London:
Britain’s Secretary of State for International Affairs David Lammy has hailed the daring financial reforms of Dr Manmohan Singh as a legacy which continues to form fashionable India.
In a social media tribute to the previous prime minister who was cremated in New Delhi on Saturday, David Lammy additionally credited Singh for laying the foundations of the “thriving” bilateral partnership between India and the UK.
“Dr Manmohan Singh’s daring financial reforms remodeled India’s financial system,” Mr Lammy stated in a submit on X on Friday night.
“His legacy continues to form fashionable India, and his imaginative and prescient laid the foundations for right this moment’s thriving UK-India partnership. My deepest condolences to his household and the Indian individuals,” he stated.
Manmohan Singh, who was prime minister between 2004 and 2014 and finance minister earlier than that, has been extensively hailed the world over because the architect of India’s financial liberalisation.
He died aged 92 and was laid to relaxation with full state honours in a ceremony attended by main political dignitaries and included a 21-gun salute.
Following his demise on Thursday evening, the federal government declared seven days of nationwide mourning.
Earlier, British Excessive Commissioner to India Lindy Cameron took to social media to pay tribute to “an excellent Prime Minister, Finance Minister and world statesman who superior India’s pursuits by daring financial reforms and performed a key function in placing India in its rightful place on the world stage and stabilising the worldwide financial system after the monetary disaster”.

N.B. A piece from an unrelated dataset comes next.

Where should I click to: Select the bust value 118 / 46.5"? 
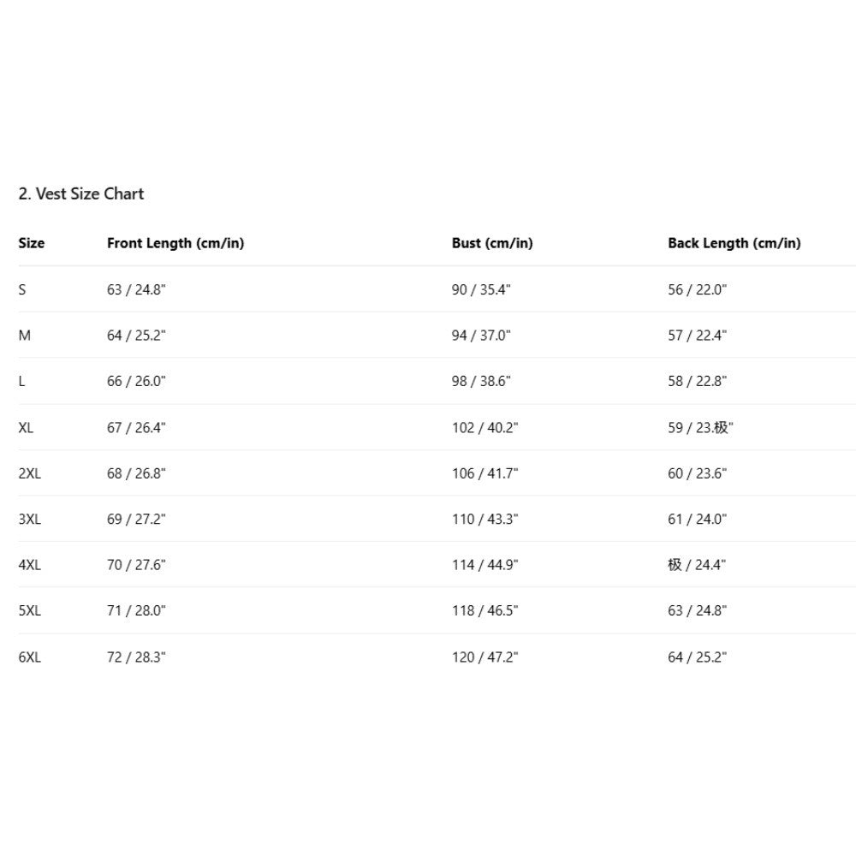485,610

“The UK will at all times be happy with his invaluable partnership with three UK Prime Ministers, and happy with him as an alumnus of two of our nice universities. My ideas and desires are together with his household and the individuals of India,” she stated.

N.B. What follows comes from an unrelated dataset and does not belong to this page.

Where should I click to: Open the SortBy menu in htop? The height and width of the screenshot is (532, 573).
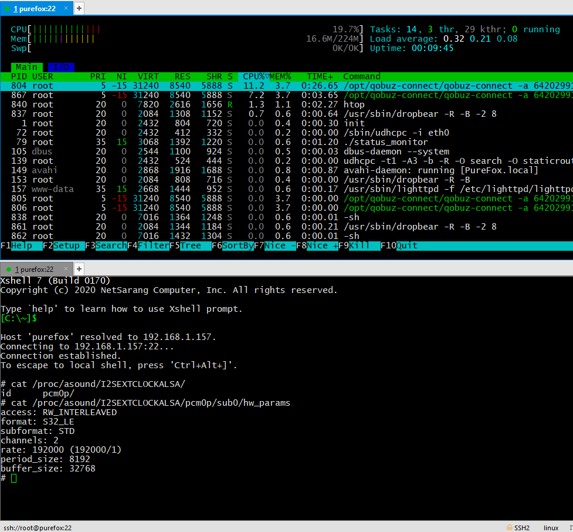(x=238, y=245)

Dr Singh’s tenure overlapped with Labour prime ministers Tony Blair and Gordon Brown and Conservative David Cameron, who later wrote in his memoir that he “bought on effectively” with this “saintly man” who was sturdy on the threats India confronted.
“On a later go to he informed me that one other terrorist assault like that in Mumbai in July 2011, and India must take army motion towards Pakistan,” notes the previous UK PM in ‘For the Report’, printed in 2019.
The Guardian’ newspaper referenced Dr Singh’s “trademark sky-blue turbans and home-spun white kurta pyjamas” in its obituary.
“Singh, known as India’s ‘reluctant prime minister’ as a result of his shyness and choice for being behind the scenes, was thought-about an unlikely selection to steer the world’s greatest democracy. However when Congress chief Sonia Gandhi led her celebration to a shock victory in 2004, she turned to Singh to be prime minister,” the newspaper notes.
The BBC, in its obituary, hailed Dr Singh as one among India’s longest-serving prime ministers who was thought-about the “architect of key liberalising financial reforms, as premier from 2004-2014 and earlier than that as finance minister”.
“In his maiden speech as finance minister he famously quoted Victor Hugo, saying that ‘no energy on Earth can cease an thought whose time has come’. That served as a launchpad for an formidable and unprecedented financial reform programme: he minimize taxes, devalued the rupee, privatised state-run corporations and inspired international funding,” reads the report.
(This story has not been edited by NDTV employees and is auto-generated from a syndicated feed.)